Ficolin B secreted by alveolar macrophage exosomes exacerbates bleomycin-induced lung injury via ferroptosis through the cGAS-STING signaling pathway

Abstract Pathogenesis exploration and timely intervention of lung injury is quite necessary as it has harmed human health worldwide for years. Ficolin B (Fcn B) is a recognition molecule that can recognize a variety of ligands and play an important role in mediating the cell cycle, immune response, and tissue homeostasis in the lung. However, the role of Fcn B in bleomycin (BLM)-induced lung injury is obscure. This study aims to investigate the sources of Fcn B and its mechanism in BLM-induced lung injury. WT, Fcna -/- , and Fcnb -/- mice were selected to construct the BLM-induced lung injury model. Lung epithelial cells were utilized to construct the BLM-induced cell model. Exosomes that were secreted from alveolar macrophages (AMs) were applied for intervention by transporting Fcn B. Clinical data suggested M-ficolin (homologous of Fcn B) was raised in plasma of interstitial lung disease (ILD) patients.
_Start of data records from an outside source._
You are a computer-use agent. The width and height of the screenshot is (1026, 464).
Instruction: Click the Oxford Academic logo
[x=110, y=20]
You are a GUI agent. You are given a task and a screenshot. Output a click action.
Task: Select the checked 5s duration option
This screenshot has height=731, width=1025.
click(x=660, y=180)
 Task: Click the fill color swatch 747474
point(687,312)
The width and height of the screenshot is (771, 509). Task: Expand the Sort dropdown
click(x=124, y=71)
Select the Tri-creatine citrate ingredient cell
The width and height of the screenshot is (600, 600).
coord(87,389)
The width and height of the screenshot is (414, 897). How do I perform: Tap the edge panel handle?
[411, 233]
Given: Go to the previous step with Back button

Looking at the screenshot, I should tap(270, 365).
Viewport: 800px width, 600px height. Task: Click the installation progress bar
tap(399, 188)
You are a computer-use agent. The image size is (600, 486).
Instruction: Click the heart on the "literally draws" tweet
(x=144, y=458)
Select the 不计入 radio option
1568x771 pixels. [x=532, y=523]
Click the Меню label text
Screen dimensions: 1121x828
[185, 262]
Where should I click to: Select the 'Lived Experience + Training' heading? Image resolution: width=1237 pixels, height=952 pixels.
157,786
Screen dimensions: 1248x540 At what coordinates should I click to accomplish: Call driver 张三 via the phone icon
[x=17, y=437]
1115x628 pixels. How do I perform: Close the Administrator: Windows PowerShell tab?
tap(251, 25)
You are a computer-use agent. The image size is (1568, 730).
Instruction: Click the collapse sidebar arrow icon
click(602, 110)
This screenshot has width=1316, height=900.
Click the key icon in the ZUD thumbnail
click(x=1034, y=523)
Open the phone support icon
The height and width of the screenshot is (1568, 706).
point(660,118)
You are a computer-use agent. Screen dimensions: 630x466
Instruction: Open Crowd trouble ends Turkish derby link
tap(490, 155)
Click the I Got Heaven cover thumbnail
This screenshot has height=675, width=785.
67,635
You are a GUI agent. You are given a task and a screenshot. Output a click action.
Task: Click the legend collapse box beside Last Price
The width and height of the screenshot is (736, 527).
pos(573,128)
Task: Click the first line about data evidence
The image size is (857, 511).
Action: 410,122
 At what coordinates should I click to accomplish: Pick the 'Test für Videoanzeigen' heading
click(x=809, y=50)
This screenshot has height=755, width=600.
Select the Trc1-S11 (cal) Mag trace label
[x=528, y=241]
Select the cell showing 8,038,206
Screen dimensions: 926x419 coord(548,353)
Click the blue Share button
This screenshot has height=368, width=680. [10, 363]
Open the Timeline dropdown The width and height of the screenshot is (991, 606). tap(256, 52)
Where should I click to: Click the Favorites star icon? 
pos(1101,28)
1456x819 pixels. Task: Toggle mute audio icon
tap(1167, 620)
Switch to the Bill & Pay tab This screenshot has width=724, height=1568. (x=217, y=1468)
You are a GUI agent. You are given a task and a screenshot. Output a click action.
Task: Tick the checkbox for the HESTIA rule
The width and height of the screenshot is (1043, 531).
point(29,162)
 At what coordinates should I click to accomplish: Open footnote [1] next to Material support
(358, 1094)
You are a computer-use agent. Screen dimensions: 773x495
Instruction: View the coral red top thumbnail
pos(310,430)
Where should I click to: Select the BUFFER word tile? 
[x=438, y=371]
In the mouse model, macrophage-derived Fcn B aggravated BLM-induced lung injury and fibrosis. Fcn B further promoted the development of autophagy and ferroptosis. Remarkably, cell experiment results revealed that Fcn B transported by BLM-induced AMs exosomes accelerated autophagy and ferroptosis in lung epithelial cells through the activation of the cGAS-STING pathway. In contrast, the application of 3-Methyladenine (3-MA) reversed the promotion effect of Fcn B from BLM-induced AMs exosomes on lung epithelial cell damage by inhibiting autophagy-dependent ferroptosis. Meanwhile, in the BLM-induced mice model, the intervention of Fcn B secreted from BLM-induced AMs exosomes facilitated lung injury and fibrosis via ferroptosis. In summary, this study demonstrated that Fcn B transported by exosomes from AMs exacerbated BLM-induced lung injury by promoting lung epithelial cells ferroptosis through the cGAS-STING signaling pathway.